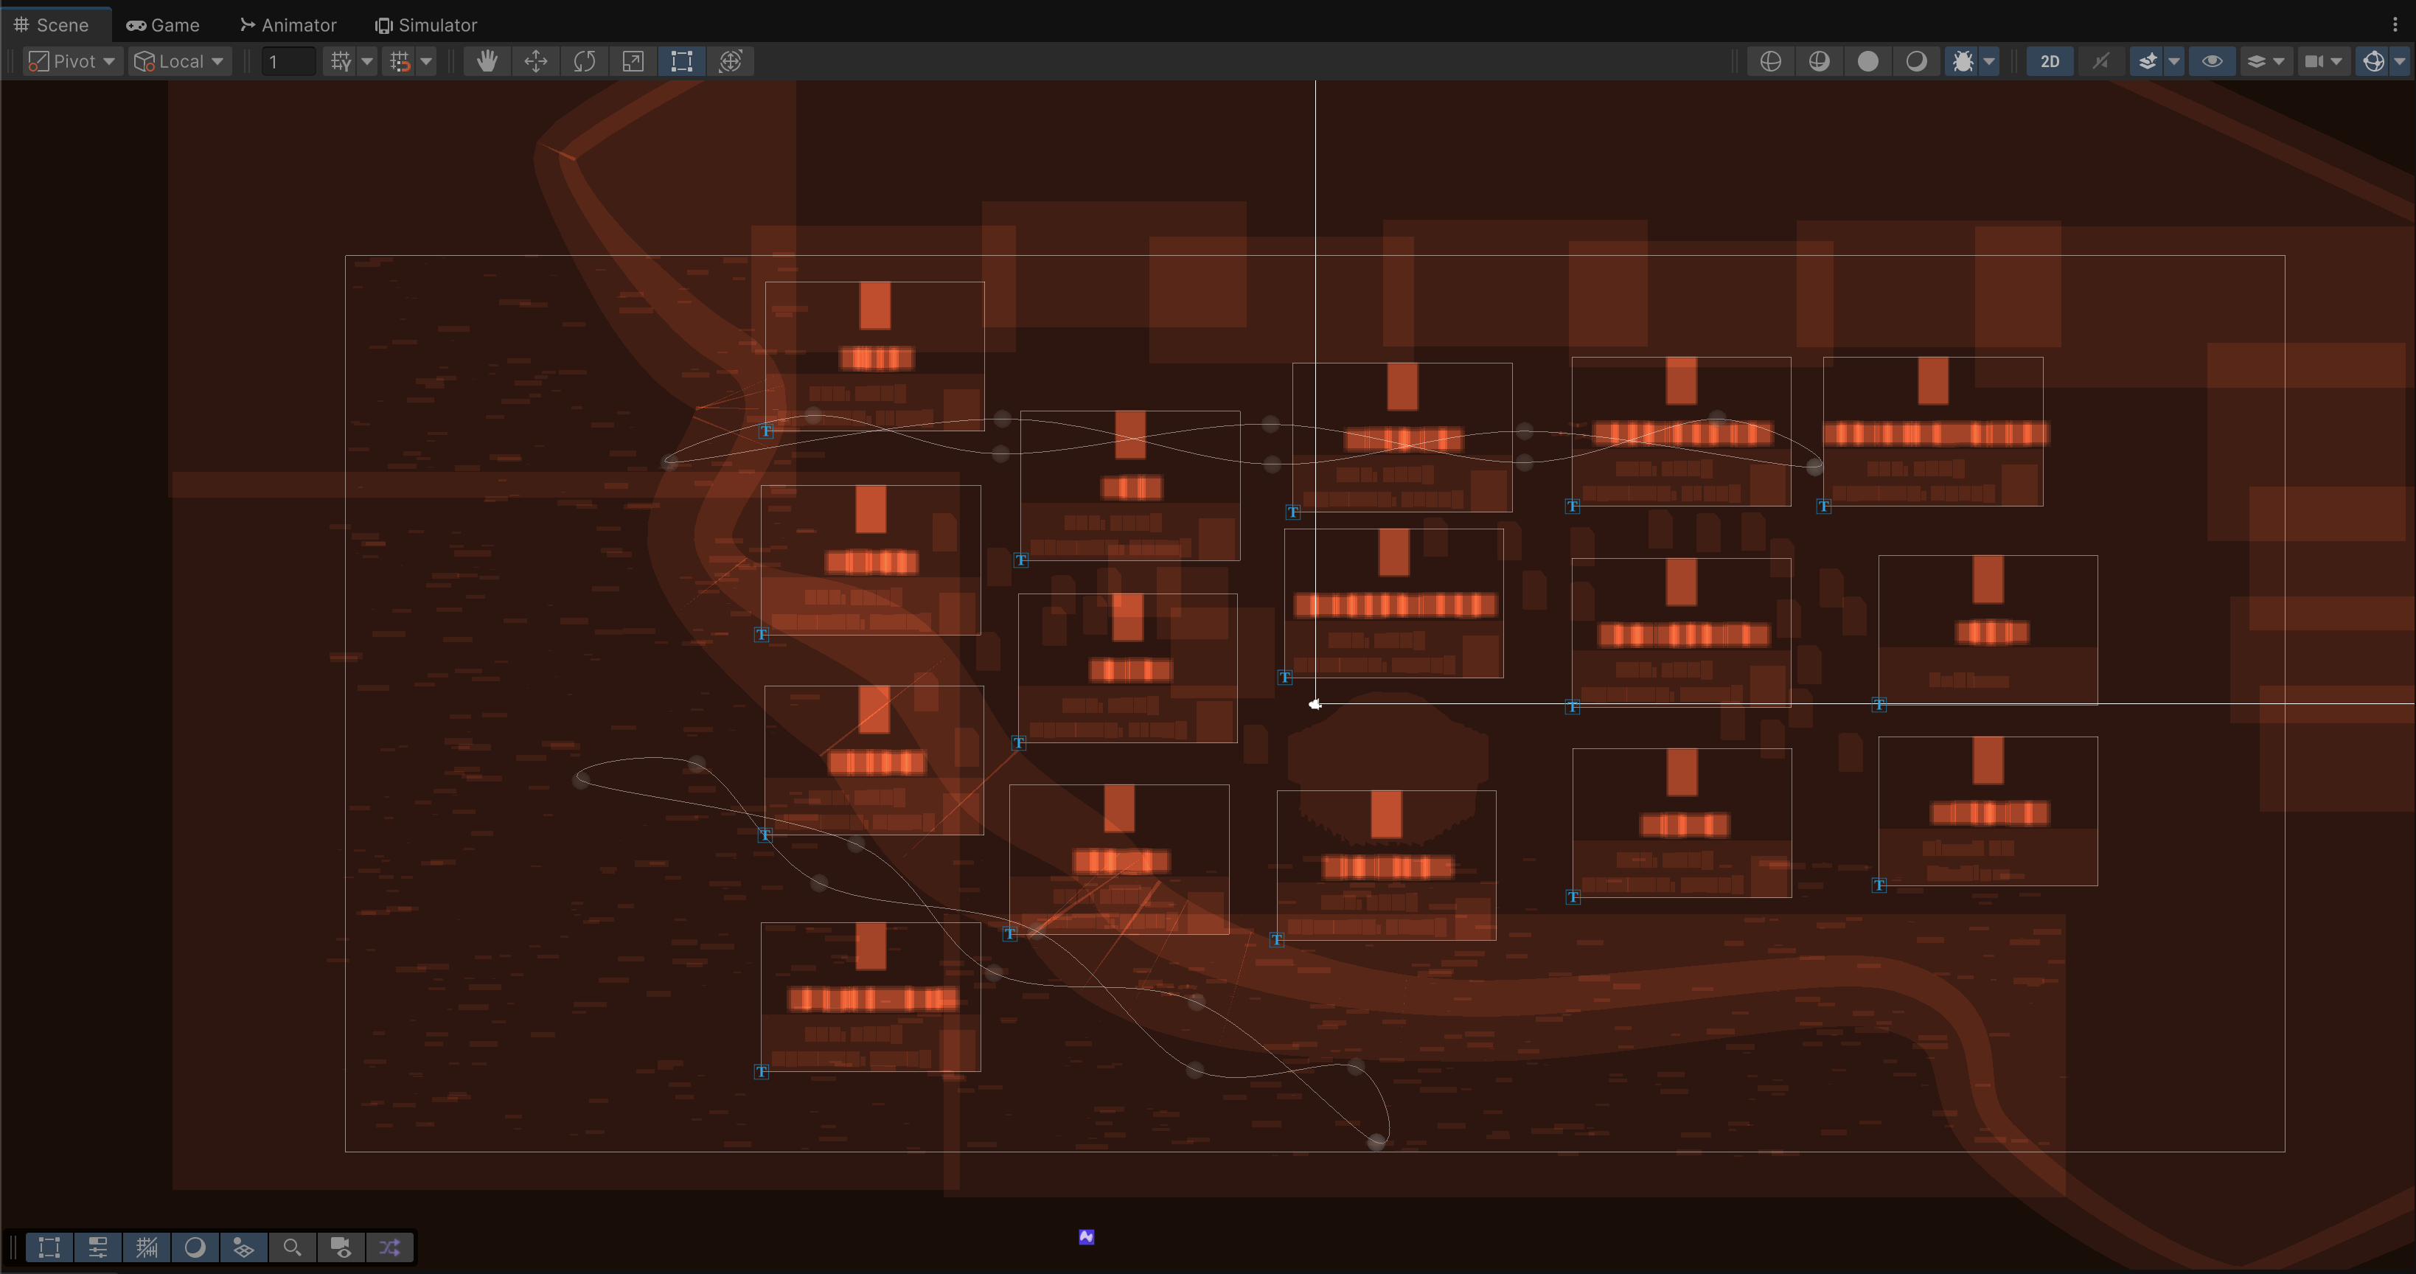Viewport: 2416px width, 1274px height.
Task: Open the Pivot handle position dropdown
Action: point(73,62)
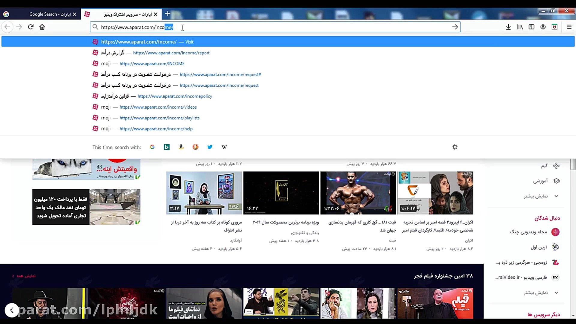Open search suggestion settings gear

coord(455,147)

- - - - - - -

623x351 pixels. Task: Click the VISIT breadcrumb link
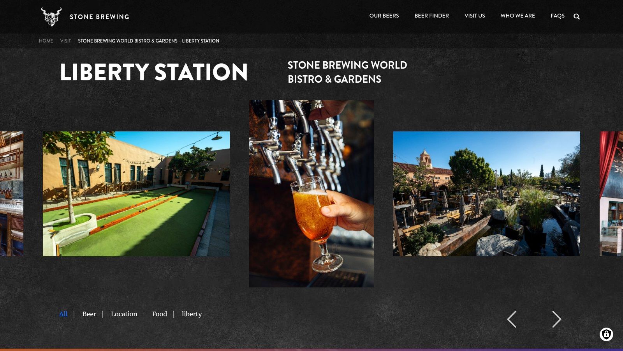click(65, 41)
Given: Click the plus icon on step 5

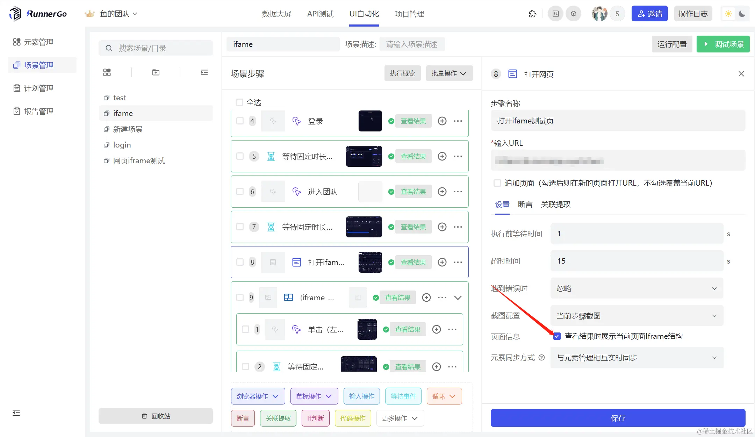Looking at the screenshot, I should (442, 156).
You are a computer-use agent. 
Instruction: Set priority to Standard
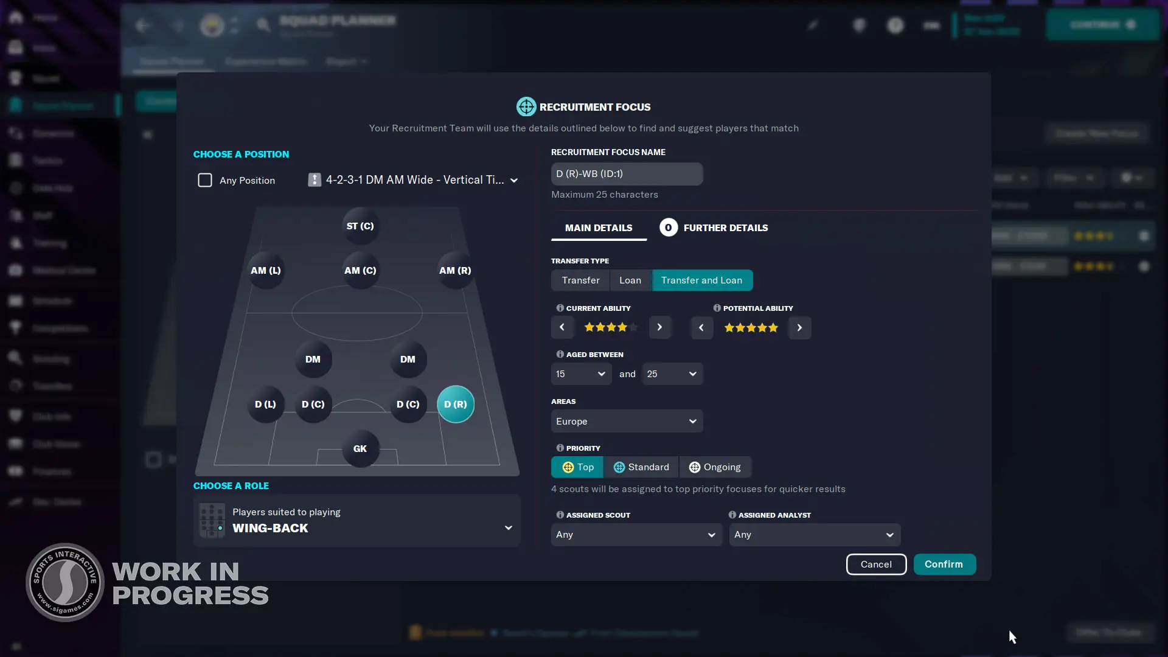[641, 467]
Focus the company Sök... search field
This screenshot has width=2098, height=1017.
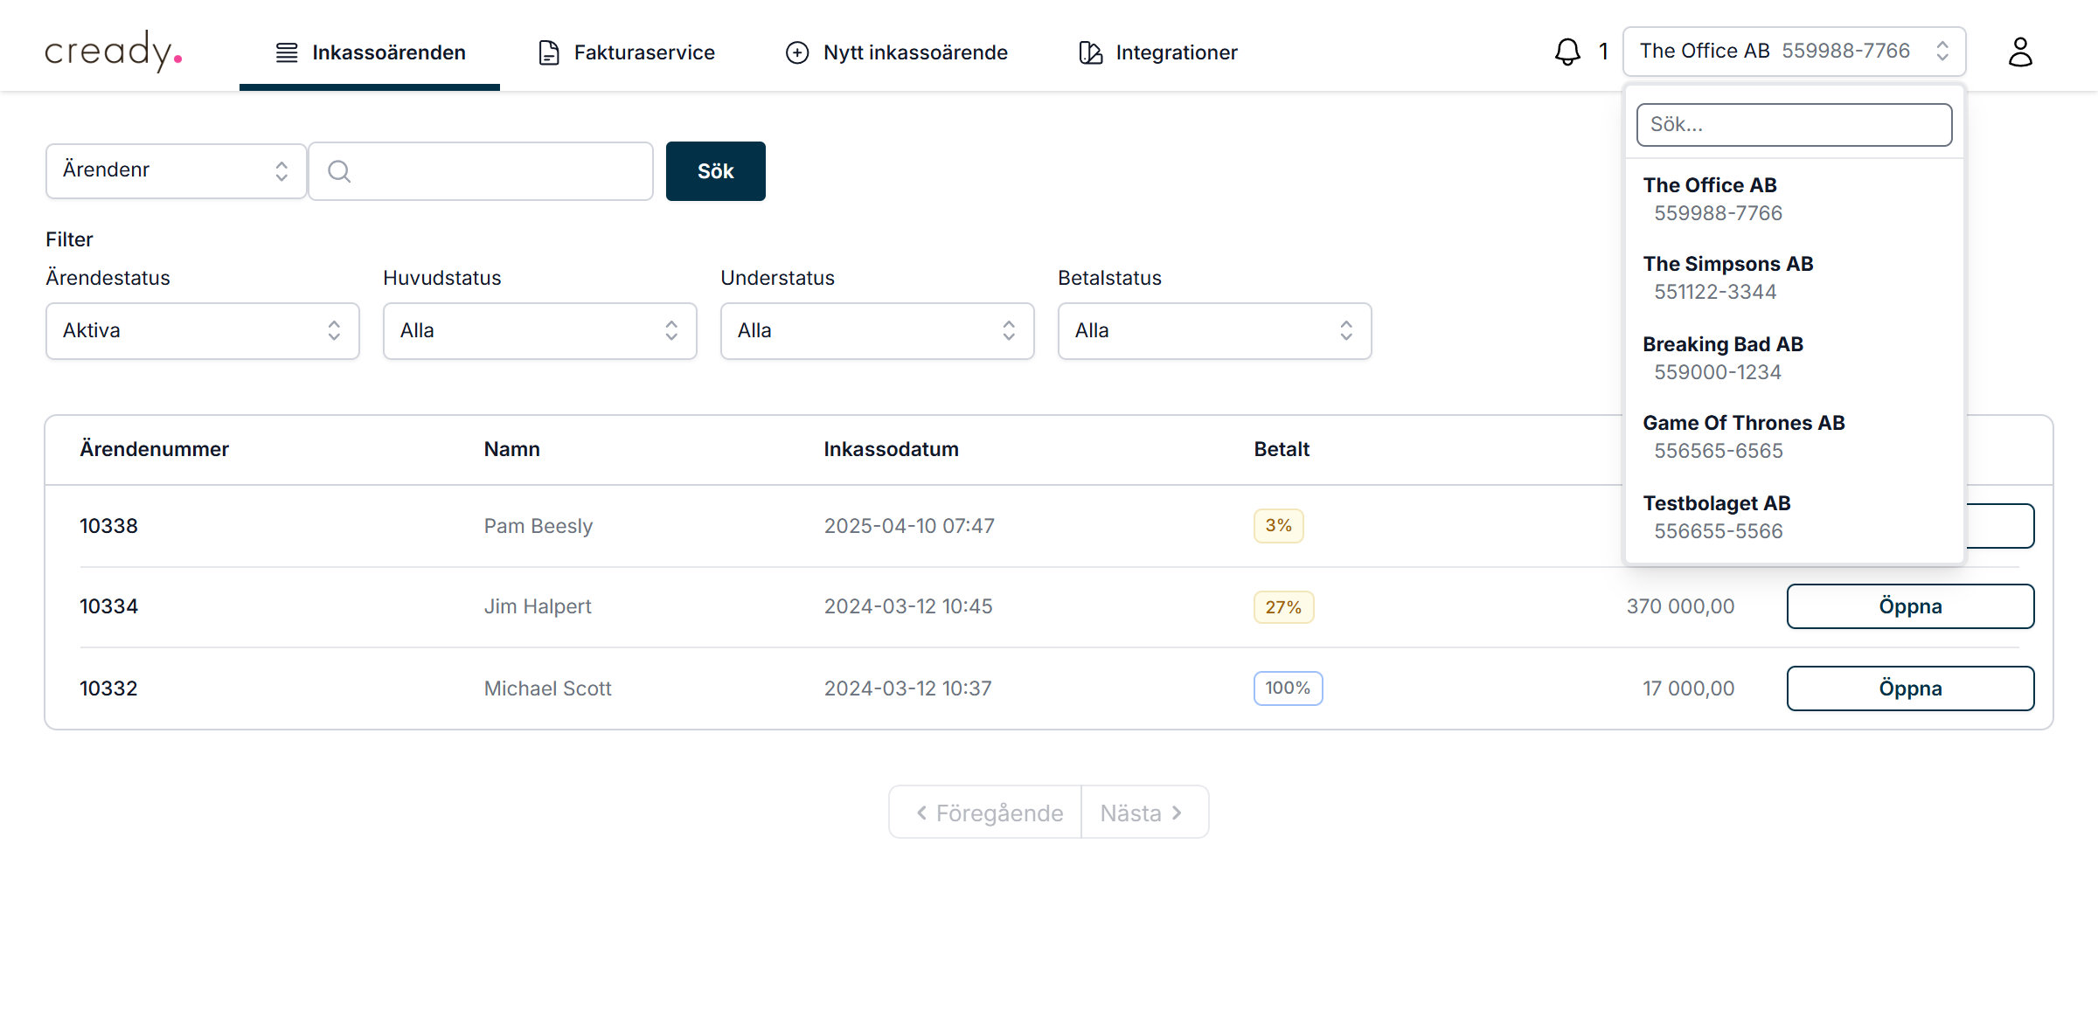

- - - - - - -

Exercise description ▸
Above are the records; return the lines in them from the one with "Given: Click the plus icon on step 5" to the one with "This screenshot has width=2098, height=1017.", inclusive, exactly and without images.

Your response ▸
Given: Click the plus icon on step 5

Looking at the screenshot, I should (442, 156).
You are a computer-use agent. 
Instruction: Set priority to Standard
[641, 467]
Focus the company Sök... search field
This screenshot has width=2098, height=1017.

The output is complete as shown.